◆ Data for this exercise ◆

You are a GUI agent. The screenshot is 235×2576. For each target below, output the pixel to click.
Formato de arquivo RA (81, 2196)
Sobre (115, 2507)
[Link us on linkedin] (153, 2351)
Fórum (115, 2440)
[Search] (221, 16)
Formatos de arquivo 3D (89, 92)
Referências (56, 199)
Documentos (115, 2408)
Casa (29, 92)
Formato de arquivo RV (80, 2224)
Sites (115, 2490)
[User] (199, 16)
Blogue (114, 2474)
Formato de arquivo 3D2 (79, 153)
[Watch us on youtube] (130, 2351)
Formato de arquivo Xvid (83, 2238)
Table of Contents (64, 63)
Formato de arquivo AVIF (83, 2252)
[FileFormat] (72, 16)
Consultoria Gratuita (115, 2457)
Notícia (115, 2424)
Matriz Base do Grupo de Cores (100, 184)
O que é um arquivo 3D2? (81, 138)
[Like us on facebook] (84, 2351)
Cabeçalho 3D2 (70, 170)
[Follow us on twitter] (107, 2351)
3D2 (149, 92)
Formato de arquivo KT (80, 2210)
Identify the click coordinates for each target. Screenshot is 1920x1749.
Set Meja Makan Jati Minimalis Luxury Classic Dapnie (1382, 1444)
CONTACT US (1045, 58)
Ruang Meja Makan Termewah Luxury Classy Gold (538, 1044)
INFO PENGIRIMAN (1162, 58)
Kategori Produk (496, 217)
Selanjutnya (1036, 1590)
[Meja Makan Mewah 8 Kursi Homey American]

◆ Your objective ◆
Take from the listing every line in which the word "Makan" appears.

◆ Response to the exercise ◆
Set Meja Makan Jati Minimalis Luxury Classic Dapnie (1382, 1444)
Ruang Meja Makan Termewah Luxury Classy Gold (538, 1044)
[Meja Makan Mewah 8 Kursi Homey American]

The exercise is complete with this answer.